* Travail à faire
a – Pouvez-vous reprendre le passage de l'extrait sur les protestations qui commence à « Les protestataires en » et se termine à « dans l’espace public. », en rebaptisant « tsar » en « monarque » ?
b – Répondez à ces questions sur l'extrait sur les protestations :
(i) Quel rôle est dévolu au président ?
(ii) Que permet Internet aux protestataires ?
(iii) Pourquoi était-il clair qu'on ne laisserait pas Alexeï Navalny présenter sa candidature ?
c – Pouvez-vous poursuivre l'extrait sur les protestations à partir de sa dernière phrase ?

* Extrait du texte

——

Les protestataires en appellent au président, auquel est ici dévolu le rôle de « bon tsar ». Néanmoins, les ressources du « tsar » sont limitées : il ne peut intervenir dans chaque cas comme celui qui résout les problèmes. Les moyens financiers qui permettraient de réduire le mécontentement ont considérablement diminué par rapport aux années 2000. L’interaction avec la société civile est faible, voire inexistante. Le pouvoir est habitué à collaborer avec des figures publiques loyales, qu’il choisit lui-même, mais qui sont de peu d’efficacité dans un contexte de protestation.
Des mesures impopulaires font, à l’échelle du pays, grimper le mécontentement lors de conflits locaux (d’où l’importance d’une concertation entre le local et le fédéral). Internet, en outre, permet aux protestataires de diffuser leurs positions dans l’espace public.
Le quatrième mandat de Vladimir Poutine peut ainsi être placé sous le signe d’un accroissement des protestations, que l’opposition « hors-système » tentera de politiser. L’activisme d’Alexeï Navalny est caractéristique à cet égard, avec l’infrastructure régionale qu’il a mise en place. Elle avait vocation, en principe, à soutenir sa campagne électorale pour la présidentielle. Or, il était clair, d’emblée, qu’on ne le laisserait pas présenter sa candidature en raison de ses démêlés avec la justice. Mais en bon politicien populiste, il préparait manifestement l’après-élection et la levée du tabou des mesures impopulaires.

——

* Segment de données
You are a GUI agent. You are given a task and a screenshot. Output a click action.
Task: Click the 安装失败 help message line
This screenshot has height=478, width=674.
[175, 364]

——

* Réponses ci-dessous
a –
Les protestataires en appellent au président, auquel est ici dévolu le rôle de « bon monarque ». Néanmoins, les ressources du « monarque » sont limitées : il ne peut intervenir dans chaque cas comme celui qui résout les problèmes. Les moyens financiers qui permettraient de réduire le mécontentement ont considérablement diminué par rapport aux années 2000. L’interaction avec la société civile est faible, voire inexistante. Le pouvoir est habitué à collaborer avec des figures publiques loyales, qu’il choisit lui-même, mais qui sont de peu d’efficacité dans un contexte de protestation.
Des mesures impopulaires font, à l’échelle du pays, grimper le mécontentement lors de conflits locaux (d’où l’importance d’une concertation entre le local et le fédéral). Internet, en outre, permet aux protestataires de diffuser leurs positions dans l’espace public.

b –
(i) Le rôle de « bon tsar ».
(ii) Diffuser leurs positions dans l'espace public.
(iii) En raison de ses démêlés avec la justice.

c –
Rivalités d’appareil et nomenklatura
Dernier danger : un accroissement des rivalités au sein de l’appareil d'État, auxquelles la formation du nouveau gouvernement, au mois de mai, n’a pas mis un terme. Elles sont liées à la présence de différents pôles d’influence. Dans un régime contrôlé, elles peuvent être dans l’intérêt du pouvoir : aucun des concurrents n’est en mesure de l’emporter, ce qui maintient l’équilibre des forces. De plus, la politique russe a pour particularité, depuis les années 2000, d’ignorer les clans : sa structure est atomisée et les coalitions au sein de l’élite sont conjoncturelles. Des alliés d’un jour, unis autour d’un problème particulier, peuvent, le lendemain, se retrouver concurrents. Les principaux acteurs ont leur clientèle (une structure hiérarchique, donc, et non des communautés d’égaux sur le modèle des clans), dont ils tentent de placer les représentants aux postes importants de l’appareil d’État.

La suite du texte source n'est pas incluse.